EXERCISE INSTRUCTIONS: Copy the stretch of entries from the line containing "You are a GUI" through the line containing "point(109,66)" word for word, both lines included. Leave the pictures out of your copy.

— Start of DATA FOR THIS TASK —

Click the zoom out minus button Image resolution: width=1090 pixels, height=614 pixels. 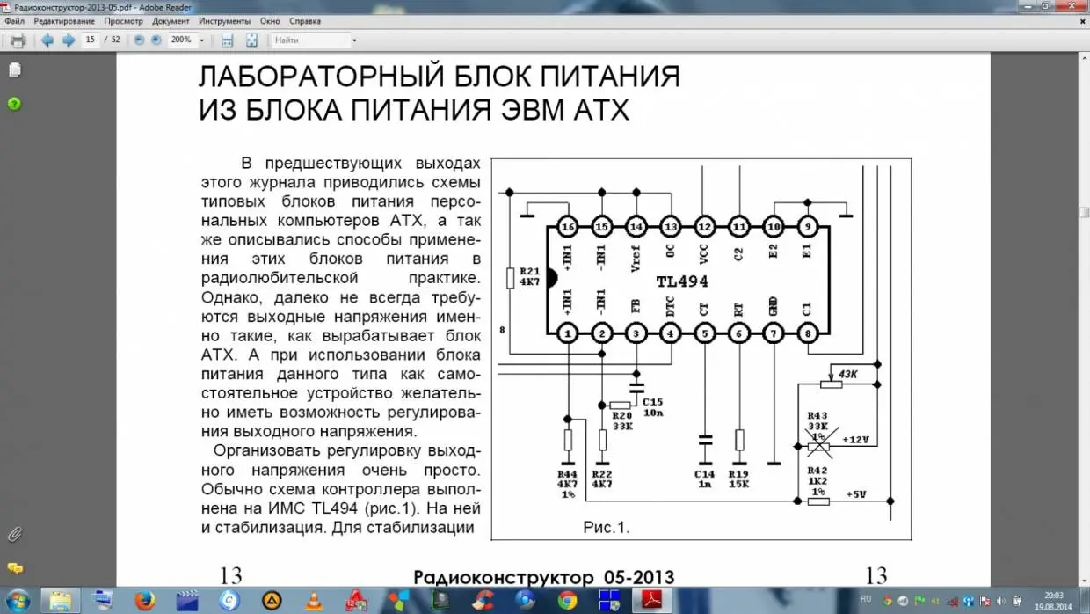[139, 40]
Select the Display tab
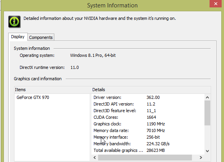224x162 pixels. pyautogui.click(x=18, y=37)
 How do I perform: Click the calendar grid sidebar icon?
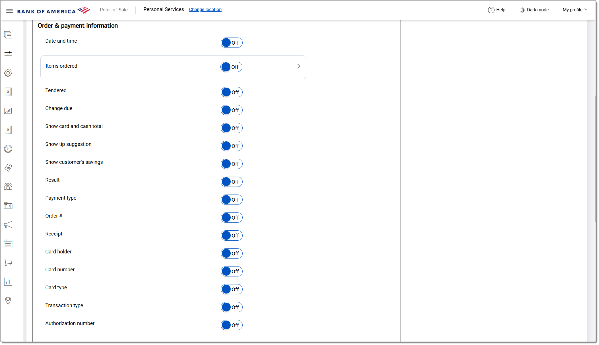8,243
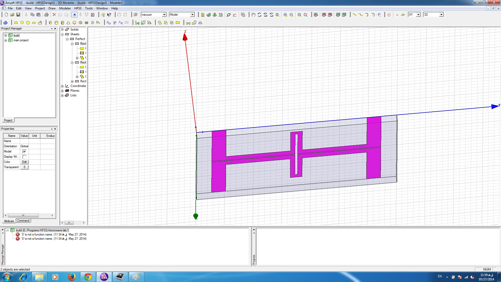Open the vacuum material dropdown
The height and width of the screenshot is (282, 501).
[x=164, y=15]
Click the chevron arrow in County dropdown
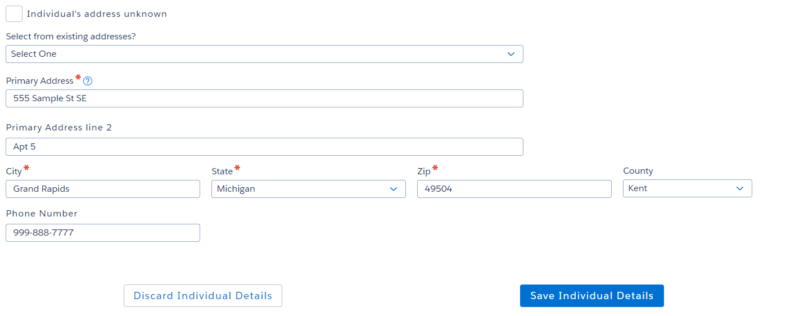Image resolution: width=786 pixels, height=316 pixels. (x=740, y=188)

— End of DATA FOR THIS TASK —
— Start of DATA FOR THIS TASK —

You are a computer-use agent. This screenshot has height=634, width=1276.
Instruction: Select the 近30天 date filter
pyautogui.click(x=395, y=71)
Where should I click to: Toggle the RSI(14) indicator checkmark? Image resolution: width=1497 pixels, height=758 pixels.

— End of DATA FOR THIS TASK —
— Start of DATA FOR THIS TASK —

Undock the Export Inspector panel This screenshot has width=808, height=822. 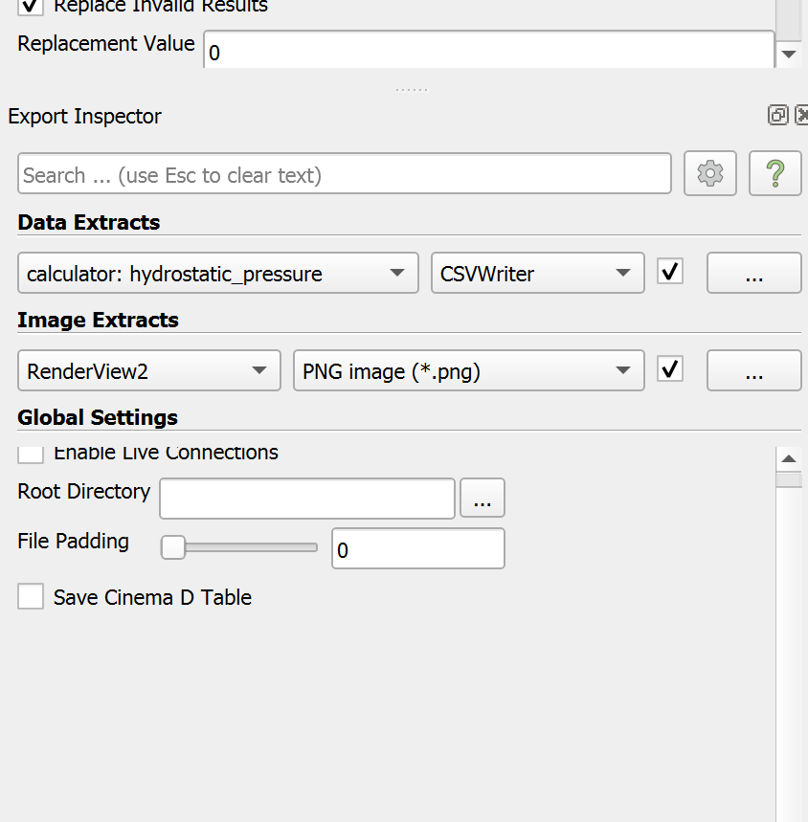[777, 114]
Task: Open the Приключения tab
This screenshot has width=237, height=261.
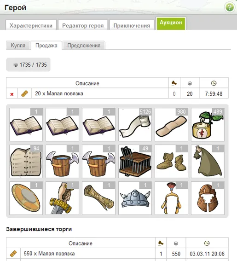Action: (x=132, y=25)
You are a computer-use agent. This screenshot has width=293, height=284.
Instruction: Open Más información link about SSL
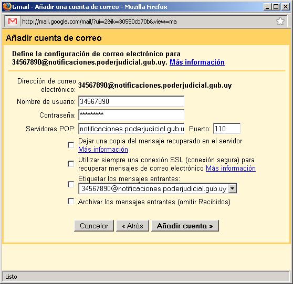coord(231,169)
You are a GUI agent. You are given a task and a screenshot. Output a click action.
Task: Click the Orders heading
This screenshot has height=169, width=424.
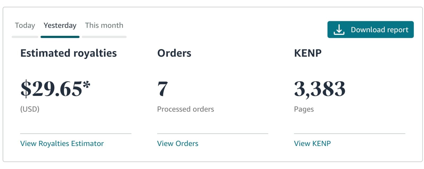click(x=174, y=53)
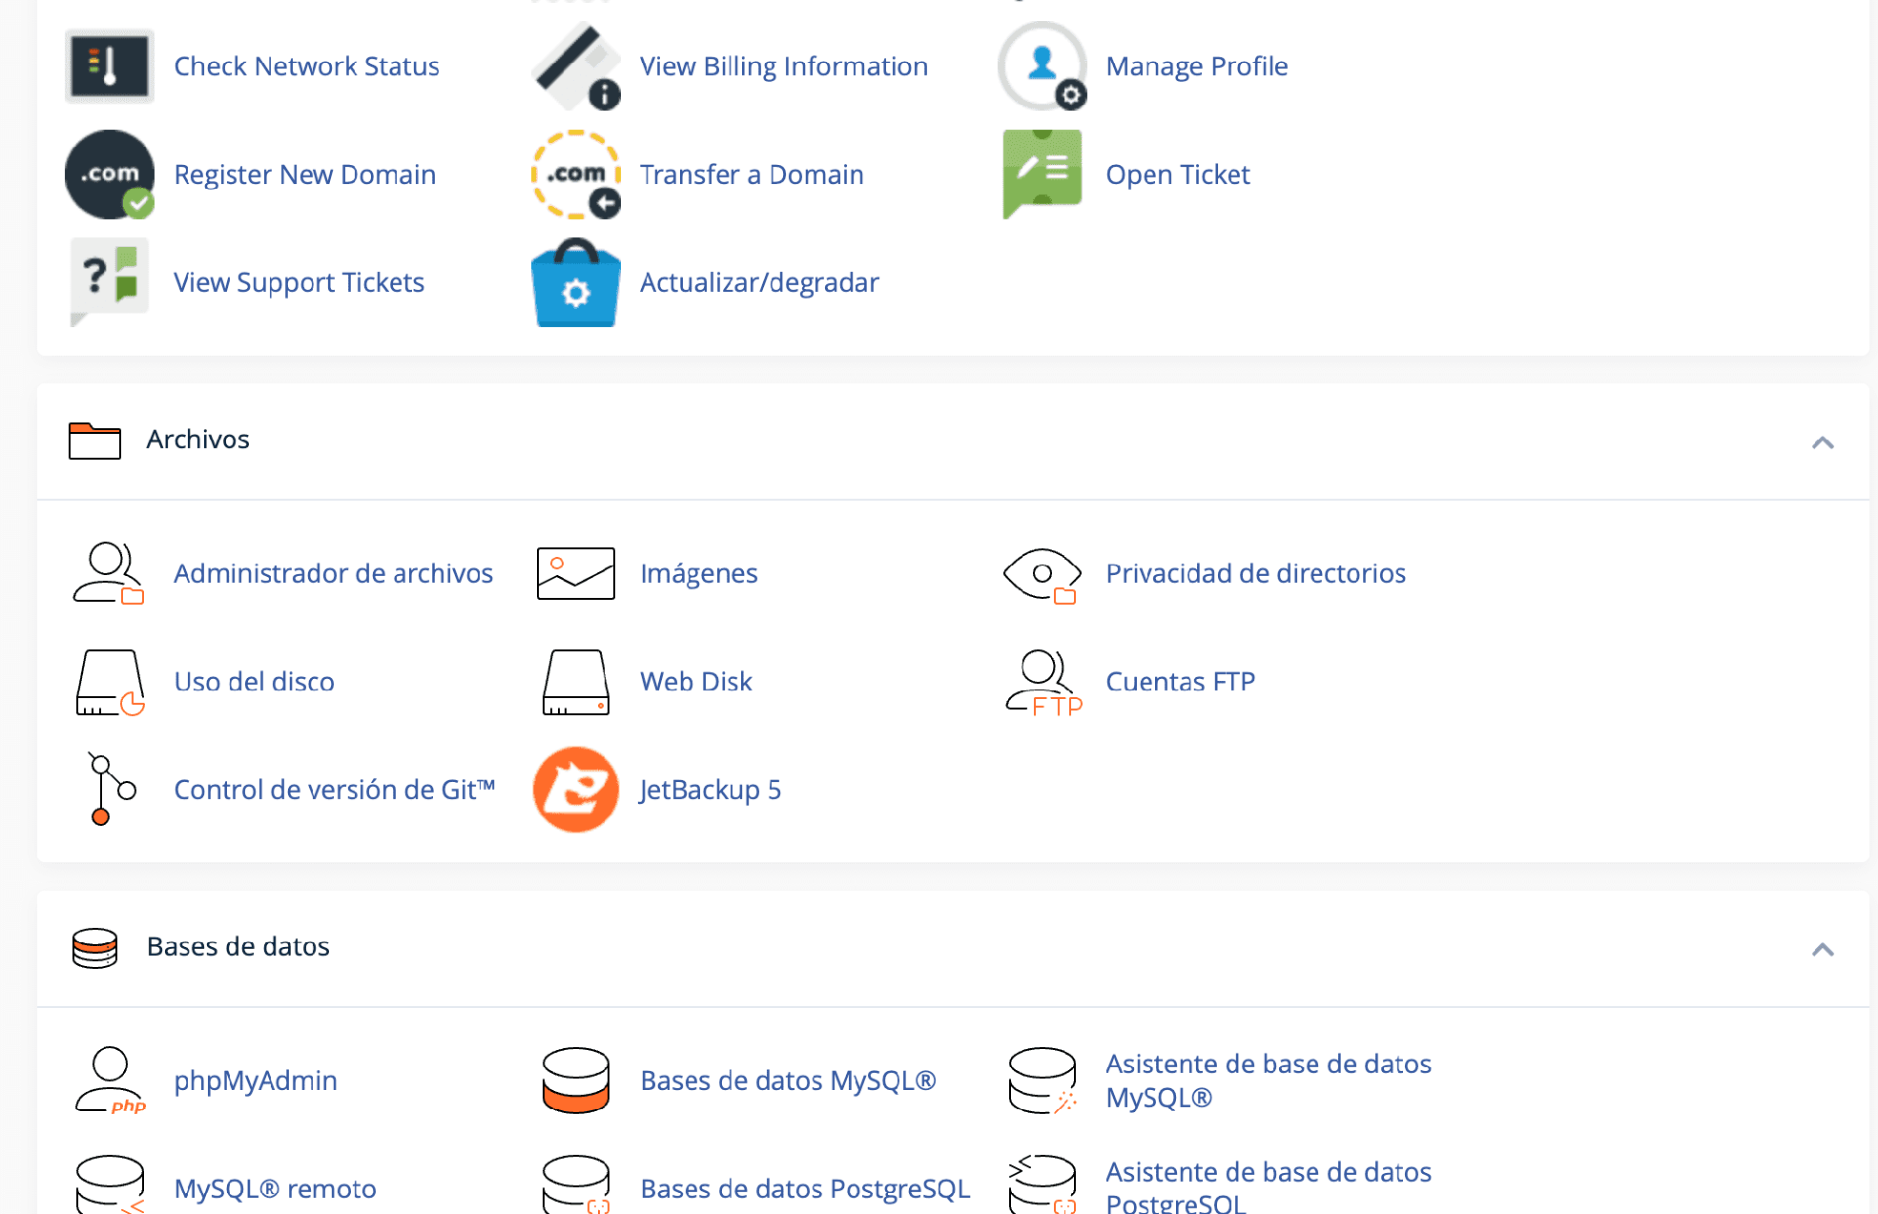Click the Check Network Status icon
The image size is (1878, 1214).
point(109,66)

— End of DATA FOR THIS TASK —

THE RESPONSE:
You are a GUI agent. You are given a task and a screenshot. Output a click action.
Task: Click the Orders heading
This screenshot has height=169, width=424.
click(x=174, y=53)
Click the Check Network Status icon
The image size is (1878, 1214).
point(109,66)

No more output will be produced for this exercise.